I loved this idea. It seemed so exciting to be able to predict how my year would go. I always thought the first day was the most important because it represented January and all the other days were in January. Therefore, it was necessary to have a good first day.
I don’t know if it is really an accurate way of predicting the year as I don’t remember ever looking back on what day 12 was like when I started a December. Still, it is something I often pay attention to in the beginning of the year.
This year I decided I would put a little twist on it and use it as a topic for my blog. Trust me, blogging has been the furthest thing from my mind over the last few months and I want to change that. I want to be motivated to develop virtual relationships through the blogging community. There is so much I may learn and so many ways I may inspire others.
Today I woke feeling very eager to start the year. I really feel excited about the new year in a way I don’t remember feeling before. 2017 is going to be a fantastic year with all kinds of wonderful experiences and successes. My sister gave me many Christmas presents surrounding the idea of attracting abundance and I am a very big believer in the idea that you get what you expect to get, so I am expecting all things wonderful.
The first thing I did this morning was clean the dishes. I don’t know why there were so many in the kitchen, but there were and it took me a long time to clean them. It turned out to be a good thing. It was quiet and I was content to simply clean and not think about anything else. It was slightly meditative.
As I cleaned without thinking I looked out the window at the river. The water was beautiful and mesmerizing. The birds and squirrels were very active as though they were telling me they were ready to get this year started. It even seemed as though the trees were waving a happy greeting to me as the wind tickled them with the excitement of the new year.

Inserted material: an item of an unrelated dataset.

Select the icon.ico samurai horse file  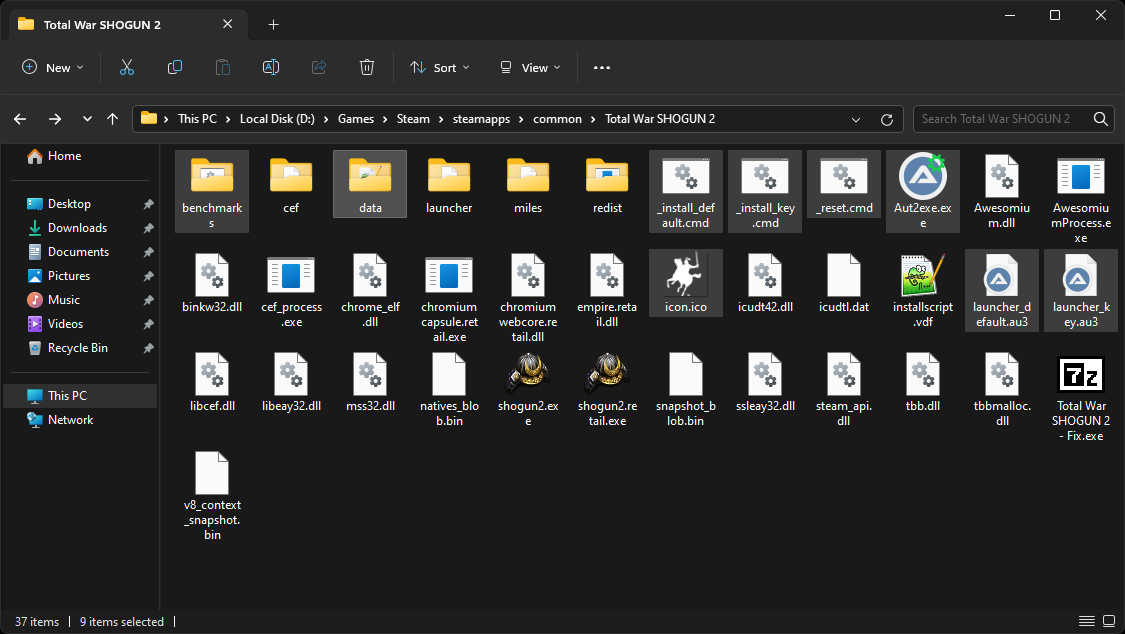click(686, 275)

I came to the understanding that January should be a month of Awareness. I desire to forget about the many journals filled with lists and expectations. Instead I hope to just live each day being aware of all the beauty around me. I hope to follow my own intuition and do what feels right in each moment without worrying about what I need to or should be doing.
I am not saying that I won’t do the things necessary for adult life, but instead of worrying about achieving the thrill of checking off everything on the to-do list, I am going to be happy in each moment doing what is necessary, like cleaning the dishes.
Happy New Year, may you be aware of all the beauty and love around you. May you have great success.
If you want, keep a daily journal for the first twelve days and see if it does portend your year. I would love to know how accurate it seems at the end of the year.